Interesting links, papers, and tiny thoughts

Your Brain on ChatGPT: Accumulation of Cognitive Debt when Using an AI Assistant for Essay Writing Task

[Turn this into a full note]

A bunch of MIT researchers (including the infamous Pattie Maes ) recently released a fat research paper trying to figure out if using LLMs to write essays makes people worse at writing essays. The headline: it does. But as with everything, the devil is in the details.

The essay-writing-task is, of course, a stand-in for more holistic skills: critical thinking, research, analysis, organising your ideas, and clearly communicating them. Holistic skills I’ll generously assume we all care about maintaining in the general population.

This paper is the latest addition to a growing pile of research trying to suss out if “using ChatGPT” is making us dumber. I have an important caveat about what “using ChatGPT” means, what being “dumber” means, and the limitations of this study, but I’ll save it for the end. Back to the paper.

They recruited 54 Boston college students and split them into three groups to write SAT essays Standardised Aptitude Test: the de facto exam U.S. students take for university applications. Check Section 4 of the original PDF to see the specific questions they used. ; one using only their brain, one with access to Google, and one using only GPT-4o (and, critically, no other sources). Each person wrote 3 essays over 3 separate, 20-minute sessions.

They took EEGs to look at brain activity while they wrote (fancy), in addition to qualitative measures like interviewing all the participants afterwards, and getting both a human and an AI to judge the final essays.

Here are some of the headline outcomes:

  • The brain-only and Google group felt stronger ownership over their work than the LLM group.
  • Over 80% of the LLM group was unable to quote anything from the essay they had just “written.” Compared to 11% in the Google and brain-only group.
  • The brain-only group was the least “satisfied” with their final essays.
  • On the EEGs the brain-only group showed neural activity associated with higher cognitive load, more working memory, and more creative processing compared to the LLM group. In short, their brains worked harder.
  • “The LLM group’s participants performed worse than their counterparts in the Brain-only group at all levels: neural, linguistic, scoring.”

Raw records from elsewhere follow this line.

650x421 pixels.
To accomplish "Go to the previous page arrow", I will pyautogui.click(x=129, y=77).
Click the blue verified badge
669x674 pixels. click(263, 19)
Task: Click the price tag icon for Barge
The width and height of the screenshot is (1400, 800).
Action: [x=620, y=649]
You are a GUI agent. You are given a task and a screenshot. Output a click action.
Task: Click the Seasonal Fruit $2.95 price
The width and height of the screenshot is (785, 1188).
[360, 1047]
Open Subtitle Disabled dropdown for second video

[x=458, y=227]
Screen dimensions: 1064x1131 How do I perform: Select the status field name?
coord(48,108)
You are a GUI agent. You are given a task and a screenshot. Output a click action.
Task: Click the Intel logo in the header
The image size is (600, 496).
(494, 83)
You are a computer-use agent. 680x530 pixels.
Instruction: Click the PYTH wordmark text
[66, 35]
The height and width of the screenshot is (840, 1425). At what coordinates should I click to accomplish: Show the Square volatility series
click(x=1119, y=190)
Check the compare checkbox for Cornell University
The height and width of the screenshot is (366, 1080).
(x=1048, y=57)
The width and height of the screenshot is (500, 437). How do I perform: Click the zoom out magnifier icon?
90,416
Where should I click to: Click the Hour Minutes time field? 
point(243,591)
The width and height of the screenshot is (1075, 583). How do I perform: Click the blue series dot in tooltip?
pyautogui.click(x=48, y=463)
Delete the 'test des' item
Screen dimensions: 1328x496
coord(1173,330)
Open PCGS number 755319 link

The way the LLM group used their tools seemed to vary widely, with some using it to check grammar, other discussed the topic with the LLM develop their ideas, have it generate an initial structure they adapted, or revise content they wrote themselves.

[None of this is very surprising. Of course “writing” an essay – a medium where you develop, organise, and communicate your original thoughts and experiences – with a statistical language model is less cognitively engaging than doing it au natural.] - do I really think this? But it’s nice to have a rigorous study proving it.

Limitations:

  • The GPT-4o group were not allowed to use any other sources. They couldn’t search the web to validate or double-check anything. This is the biggest pitfall for me. Writing an essay without access to a wide range of sources and exercising your fact-checking skills is a fundamentally flawed endeavour.
  • They only had 20 minutes to write the essay. Participants from all groups felt this limited the quality of their work. LLM participants said they didn’t have time to internalise or improve generated content, and relied on the LLM more because of the time pressure. Brain-only participants also felt they didn’t have enough time to think through the question.
  • This is a small study within a very specific population of elite university students. All the participants attend either MIT, Wellesley, Harvard, Tufts, or Northeastern.

Open question/caveat: How you use the model is critical here. Sure, having a model literally write for you will make you worse at writing.

A few of the LLM participants said it was hard to figure out how to prompt ChatGPT in useful ways.

But building bespoke architectures and interfaces around models can make them partners in socratic debate, act as critics, and fact-check your work in ways that shouldn’t lead to this decrease in cognitive skills. To be clear, I don’t think standard models, default prompts, and their interfaces do this well.

My claim is that this is only possible if we build tight constraints, clear workflows, strategic prompts, and helpful interfaces around models to enable this kind of cognitive-enhancement. Your bog standard ChatGPT interface is not going to do it.

In short, I don’t think this study meaningfully tested whether LLMs improve or degrade critical thinking. I think it tested how well a small sample of U.S. university students, without much training in prompt engineering, using the default ChatGPT interface, without access to web search or other information sources, can write SAT essay answers within 20 minutes.

None of that models how people can and should use LLMs to write essays in the real world, or how well models can be used to engage research and critical thinking skills.